[Stored items]

——————

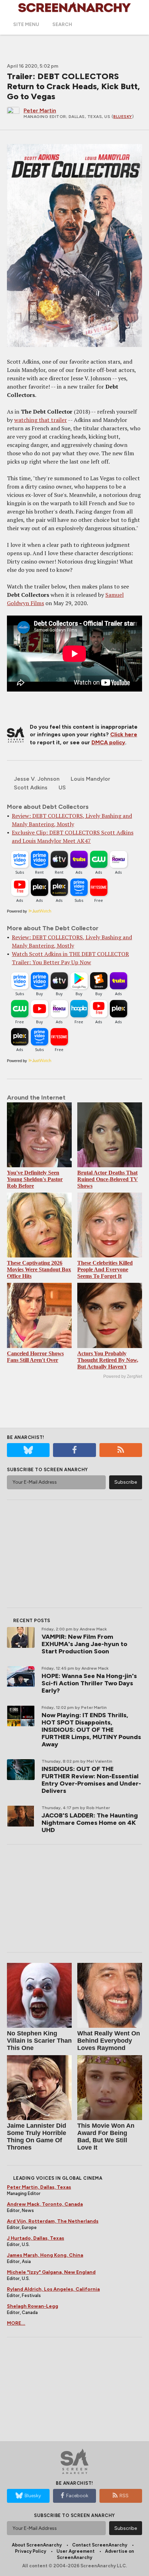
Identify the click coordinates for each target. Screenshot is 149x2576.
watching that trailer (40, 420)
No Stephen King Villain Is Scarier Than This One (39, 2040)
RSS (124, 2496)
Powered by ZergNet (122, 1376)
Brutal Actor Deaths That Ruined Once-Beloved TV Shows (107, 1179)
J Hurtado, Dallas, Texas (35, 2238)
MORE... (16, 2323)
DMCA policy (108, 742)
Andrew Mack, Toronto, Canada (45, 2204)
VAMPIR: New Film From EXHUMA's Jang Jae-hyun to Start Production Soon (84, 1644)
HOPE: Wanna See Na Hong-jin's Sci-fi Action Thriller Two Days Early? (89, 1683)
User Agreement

——————

● TASK DETAILS:
Please quote nothing but the lines from the line with "Brutal Actor Deaths" through the end of the data above, exactly as written, ends included.

● OUTPUT OF THE TASK:
Brutal Actor Deaths That Ruined Once-Beloved TV Shows (107, 1179)
J Hurtado, Dallas, Texas (35, 2238)
MORE... (16, 2323)
DMCA policy (108, 742)
Andrew Mack, Toronto, Canada (45, 2204)
VAMPIR: New Film From EXHUMA's Jang Jae-hyun to Start Production Soon (84, 1644)
HOPE: Wanna See Na Hong-jin's Sci-fi Action Thriller Two Days Early? (89, 1683)
User Agreement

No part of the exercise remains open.